December 13th, 2024

Crews battle weekend compost fire at city landfill

By GILLIAN SLADE on April 15, 2020.

City and Cypress County fire crews respond to a fire at Medicine Hat Landfill, two days in a row over the Easter weekend.--NEWS PHOTO GILLIAN SLADE

gslade@medicinehatnews.com@MHNGillianSlade

Several fire engines and two departments responded to a fire at the Medicine Hat landfill site beyond Veinerville over the long weekend.

“It was a hot compost pile that was smouldering and so our crews along with Cypress County crews took the pile apart with the high-hoe unit and wet it all down and extinguished it,” said Brain Stauth, fire chief with the Medicine Hat Fire Department.

The initial response to the fire was early afternoon on Sunday, when it was particularly windy.

Stauth says crews were on site for about two hours. There were no flames but plenty of steam and smoke indicating there was a hot area inside the pile.

Crews then had to return again on Monday and spent about six hours there, he said.

It’s important to note that this fire was not in the landfill, said Stauth. It was simply a compost fire where they had piled compost branches, leaves and grass clippings on top of the ground in a separate pile not near anything else.

Stauth says this fire was not in the landfill itself.

In November 2013 a landfill fire began in the Westar Landfill in the region near the junction of Highways 41 and 41A, eight kilometres east of Medicine Hat. That fire raged on for months with special crews brought in to address it. Cypress County declared a local state of emergency with some residents in the area given notice to evacuate due to concerns about air quality.

At the time Cypress County fire chief explained that the Westar Landfill fire was in the landfill itself that had accumulated 10 or 12 years of construction material including asphalt shingles, aluminum siding, insulation etc.,

At the fire this weekend at the Medicine Hat landfill location, Stauth says, the fire was self-combusting because of the heat generated by the content of the “compost” pile.

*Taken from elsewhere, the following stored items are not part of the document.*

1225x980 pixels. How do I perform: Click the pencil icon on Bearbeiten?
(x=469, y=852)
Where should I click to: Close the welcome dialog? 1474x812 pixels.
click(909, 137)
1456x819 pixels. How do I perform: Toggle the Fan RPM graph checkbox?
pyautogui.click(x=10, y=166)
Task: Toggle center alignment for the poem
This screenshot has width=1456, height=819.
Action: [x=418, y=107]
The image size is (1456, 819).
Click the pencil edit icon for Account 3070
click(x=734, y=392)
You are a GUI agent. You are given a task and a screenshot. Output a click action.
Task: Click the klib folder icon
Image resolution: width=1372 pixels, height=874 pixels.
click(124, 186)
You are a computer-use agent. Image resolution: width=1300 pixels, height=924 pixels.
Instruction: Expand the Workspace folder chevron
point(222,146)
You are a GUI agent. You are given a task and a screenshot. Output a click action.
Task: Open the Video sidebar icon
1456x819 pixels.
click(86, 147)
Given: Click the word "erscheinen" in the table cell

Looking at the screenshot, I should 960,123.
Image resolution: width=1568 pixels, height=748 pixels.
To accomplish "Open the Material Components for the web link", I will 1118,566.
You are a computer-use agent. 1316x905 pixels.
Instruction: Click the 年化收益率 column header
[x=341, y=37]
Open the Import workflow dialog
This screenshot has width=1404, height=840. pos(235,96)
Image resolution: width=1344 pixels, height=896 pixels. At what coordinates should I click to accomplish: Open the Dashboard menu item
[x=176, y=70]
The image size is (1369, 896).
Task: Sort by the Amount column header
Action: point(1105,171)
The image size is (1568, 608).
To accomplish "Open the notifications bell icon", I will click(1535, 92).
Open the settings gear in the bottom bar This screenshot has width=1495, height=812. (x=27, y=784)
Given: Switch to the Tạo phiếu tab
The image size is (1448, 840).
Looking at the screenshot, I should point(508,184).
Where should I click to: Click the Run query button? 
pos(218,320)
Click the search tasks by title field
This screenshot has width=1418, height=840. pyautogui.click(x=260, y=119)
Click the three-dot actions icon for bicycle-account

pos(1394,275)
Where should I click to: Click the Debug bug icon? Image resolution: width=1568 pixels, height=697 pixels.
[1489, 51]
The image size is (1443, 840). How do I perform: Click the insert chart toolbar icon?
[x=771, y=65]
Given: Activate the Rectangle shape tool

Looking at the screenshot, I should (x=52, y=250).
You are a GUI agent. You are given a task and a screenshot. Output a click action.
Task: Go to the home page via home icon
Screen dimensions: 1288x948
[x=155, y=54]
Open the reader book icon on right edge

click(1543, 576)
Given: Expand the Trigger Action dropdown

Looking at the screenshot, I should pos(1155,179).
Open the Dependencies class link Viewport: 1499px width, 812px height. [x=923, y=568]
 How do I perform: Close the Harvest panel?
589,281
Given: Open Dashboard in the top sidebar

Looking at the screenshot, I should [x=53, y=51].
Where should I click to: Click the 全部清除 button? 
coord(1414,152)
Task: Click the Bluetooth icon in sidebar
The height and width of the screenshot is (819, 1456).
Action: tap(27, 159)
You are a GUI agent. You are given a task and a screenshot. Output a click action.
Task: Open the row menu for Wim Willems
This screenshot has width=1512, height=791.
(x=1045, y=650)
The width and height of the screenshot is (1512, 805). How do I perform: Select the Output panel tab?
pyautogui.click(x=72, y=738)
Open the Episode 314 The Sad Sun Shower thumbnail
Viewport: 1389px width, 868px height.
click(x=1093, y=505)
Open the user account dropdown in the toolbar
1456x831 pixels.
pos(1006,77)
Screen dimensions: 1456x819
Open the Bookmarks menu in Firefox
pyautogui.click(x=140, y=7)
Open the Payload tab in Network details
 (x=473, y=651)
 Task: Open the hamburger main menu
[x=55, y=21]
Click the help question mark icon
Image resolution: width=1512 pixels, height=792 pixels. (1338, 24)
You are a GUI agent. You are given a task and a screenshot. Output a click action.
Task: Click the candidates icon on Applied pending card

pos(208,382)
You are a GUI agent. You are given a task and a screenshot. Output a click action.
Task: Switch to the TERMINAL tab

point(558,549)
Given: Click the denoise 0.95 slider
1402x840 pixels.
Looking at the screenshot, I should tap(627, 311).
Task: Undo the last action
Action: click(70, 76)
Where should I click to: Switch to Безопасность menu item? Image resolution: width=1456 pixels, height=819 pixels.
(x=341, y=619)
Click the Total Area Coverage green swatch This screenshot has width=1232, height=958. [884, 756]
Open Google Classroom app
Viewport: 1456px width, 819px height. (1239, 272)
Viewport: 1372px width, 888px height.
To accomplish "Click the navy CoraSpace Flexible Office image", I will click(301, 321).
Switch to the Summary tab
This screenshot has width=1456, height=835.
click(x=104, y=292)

Fire crews ended up tearing apart the pile of compost and then soaked the area with water and foam to extinguish the hot areas, said Stauth.

He said landfill staff on site would be monitoring the situation on Tuesday to determine if anything further was required.

“They’ll let us know if there’s anything else that they need,” said Stauth.

In the case of Westar Landfill fire it was not until Dec. 31, 2013 that the fire was declared to be officially extinguished.